__Alıştırma yönergeleri__
a) "Phoenix-Yüzündeki Sır" filmi üzerine yazının "Sungu Çapan/CumhuriyetTüm malına" sözcükleriyle başlayıp "geri dönmeyi amaçlıyor." ile biten kısmını yeniden yazın ve bu kısımdaki "Nelly" adını "genç kadın" olarak değiştirin.
b) "Phoenix-Yüzündeki Sır" filmi üzerine yazıda "Petzold’un Hubert Monteilhet’in" sözleriyle başlayan paragrafı, ana bilgilerini koruyarak madde madde özetleyin.
c) "Phoenix-Yüzündeki Sır" filmi üzerine yazıyı, metnin bittiği yerden sürdürün.

Nazi günahlarıyla yüzleşememek
Petzold’un Harun Farocki’yle birlikte yazdığı ‘Phoenix-Yüzündeki Sır’ bugün gösterime giriyor.
Sungu Çapan/CumhuriyetTüm malına mülküne sahip çıkmak isteyen kocası Johannes-Johnny (Ronald Zehrfeld) hakkındaki kötü söylentilere inanmak istemeyen Nelly, Berlin’de kalıp kocasını bularak eski hayatına geri dönmeyi amaçlıyor.
Phoenix adlı bir gece kulübünde çalışan ve Nelly’nin öldüğünü zanneden kocasıysa karşılaştıklarında onu zor tanıyor..
3 yıl kadar önce, 1980’lerin Doğu Almanyasında geçen ve eleştirmenlerce beğenilen “Barbara”sıyla tanıdığım, “İç Güvenliği”, “Hayaletler”, “Yella” gibi önceki filmlerini göremediğim, mirasına sahip çıktığı R.W. Fassbinder’in izini süren yönetmen Christian Petzold, aslında ülkesinin toplama kampları gerçeği ve günahıyla yüzleşmediğini çağrıştıran, ‘film noir’ atmosferine sahip, sıkı bir dönem filmi çekmiş.
Petzold’un Hubert Monteilhet’in “Küllerin Dönüşü” adlı romanından yola çıkarak senaryosunu geçen yıl ölen hocası Harun Farocki’yle birlikte yazdığı “Phoenix-Yüzündeki Sır”da yönetmenin gözde oyuncusu Nina Hoss’la Ronald Zehrfeld çifti yine başrolde, “Barbara”daki gibi. Lene rolündeki öteki Nina’nın da başarılı performansıyla dikkati çektiği bu film, savaş sonrasının yıkık dökük Almanyasında, soykırımdan kurtulup zar zor topluma uyum sağlamaya çabalayanların hikâyesine odaklanan, iyi oynanmış ve çekilmiş, seyredeğer bir dram sonuçta.

__Gösterilen malzeme__

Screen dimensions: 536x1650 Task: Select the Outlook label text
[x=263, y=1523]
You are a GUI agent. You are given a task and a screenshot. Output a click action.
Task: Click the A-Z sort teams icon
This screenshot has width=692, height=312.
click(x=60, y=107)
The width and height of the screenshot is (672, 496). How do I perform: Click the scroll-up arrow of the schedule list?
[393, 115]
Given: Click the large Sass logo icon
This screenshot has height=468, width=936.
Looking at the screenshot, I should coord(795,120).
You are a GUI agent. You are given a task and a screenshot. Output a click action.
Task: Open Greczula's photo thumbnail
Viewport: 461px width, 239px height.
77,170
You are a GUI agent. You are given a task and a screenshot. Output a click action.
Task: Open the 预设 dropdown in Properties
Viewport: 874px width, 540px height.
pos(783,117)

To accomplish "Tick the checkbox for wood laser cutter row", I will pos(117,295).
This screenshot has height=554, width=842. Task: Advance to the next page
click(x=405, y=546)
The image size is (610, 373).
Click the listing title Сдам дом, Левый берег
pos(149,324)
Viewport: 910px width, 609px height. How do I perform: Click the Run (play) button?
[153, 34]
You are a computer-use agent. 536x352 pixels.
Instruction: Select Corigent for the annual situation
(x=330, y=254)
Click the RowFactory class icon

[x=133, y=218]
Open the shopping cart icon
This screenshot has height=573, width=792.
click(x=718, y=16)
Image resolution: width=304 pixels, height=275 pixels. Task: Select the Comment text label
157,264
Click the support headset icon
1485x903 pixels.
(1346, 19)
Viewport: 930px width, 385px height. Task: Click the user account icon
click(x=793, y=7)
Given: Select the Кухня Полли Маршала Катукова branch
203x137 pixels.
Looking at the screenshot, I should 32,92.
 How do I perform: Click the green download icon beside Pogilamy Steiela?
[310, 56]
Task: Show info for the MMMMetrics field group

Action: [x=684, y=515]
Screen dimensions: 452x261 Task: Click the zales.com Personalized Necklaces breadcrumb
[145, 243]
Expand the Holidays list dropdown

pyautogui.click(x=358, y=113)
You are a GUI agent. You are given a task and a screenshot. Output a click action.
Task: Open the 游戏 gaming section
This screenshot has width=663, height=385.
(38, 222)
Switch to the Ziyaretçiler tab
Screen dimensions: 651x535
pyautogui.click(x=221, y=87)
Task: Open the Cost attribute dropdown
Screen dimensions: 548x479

__Verilen cevaplar__
a)
Sungu Çapan/CumhuriyetTüm malına mülküne sahip çıkmak isteyen kocası Johannes-Johnny (Ronald Zehrfeld) hakkındaki kötü söylentilere inanmak istemeyen genç kadın, Berlin’de kalıp kocasını bularak eski hayatına geri dönmeyi amaçlıyor.

b)
- Film, Hubert Monteilhet'in "Küllerin Dönüşü" romanından yola çıkıyor. Senaryoyu Petzold, geçen yıl ölen hocası Harun Farocki ile birlikte yazdı.
- "Barbara"da olduğu gibi başrolde yine Nina Hoss ve Ronald Zehrfeld çifti var.
- Lene rolündeki öteki Nina da başarılı performansıyla dikkat çekiyor.
- Film, savaş sonrasının yıkık Almanyasında soykırımdan kurtulup topluma uyum sağlamaya çabalayanları anlatıyor.
- İyi oynanmış ve çekilmiş, izlenmeye değer bir dram.

c)
Fantastik sevenlere...
Hayatı boyunca kızı Claire’e (Michelle Dockery) iyi babalık edememiş, Central Park’ı çevreleyen gökdelenlerden birindeki dairesinde, sayılı aylar kalmış (kanserden) ölümünü bekleyen, New Yorklu çok zengin bir yaşlı olan Damian Hale (Ben Kingsley), cin fikirli doktor Albright’ın (Matthew Goode) önerdiği, çok pahalı ‘deri değiştirme’ operasyonunu kabul edince, beyni-bilinci eski bir askerin sağlıklı bedenine aktarılıyor.
Ancak bu operasyonun arkasında, yaşlılara yeni bir benlik-fizik kazandırarak yeni bir hayat sunan, gizli bir tıp çetesinin olduğunu fark edecek yeni Damian (Ryan Reynolds), bedenine büründüğü, genç ve çakı gibi askerin hayatına dahil olup güzel karısı (Natalie Martinez) ve küçük kızıyla da yakından ilgilenecektir..
2000 ve 2006 tarihli ilk filmleri “Hücre” ve “Düşüş”le adından olumlu söz ettiren ama sonrasında imzaladığı “Immortals- Ölümsüzler”(2011) ve “Mirror Mirror”(2012) gibi fantastik macera yapımları eleştirmenlerce önemsenmeyen, nicedir çalıştığı ve ürettiği Kanada’yı mesken tutmuş, Hint kökenli yönetmen Tarsem Singh’in Katalan David ve Alex Pastor kardeşlerin masalsı senaryosundan perdeye aktardığı son eseri “Self/ less” de bugün gösterime giriyor.
1966 yapımı John Frankenheimer klasiği “Seconds”dan da esinlenilmiş “Self/less”, heyecan uyandırıcı, eli yüzü düzgün anlatımı ve bilimkurgusal konusu kadar başarılı oyuncu kadrosuyla, Antonio Pinto imzalı müzikleriyle de ilginçleşen, bilimkurgu tiryakisi sinemaseverlere gönül rahatlığıyla salık verilecek bir fantastik film.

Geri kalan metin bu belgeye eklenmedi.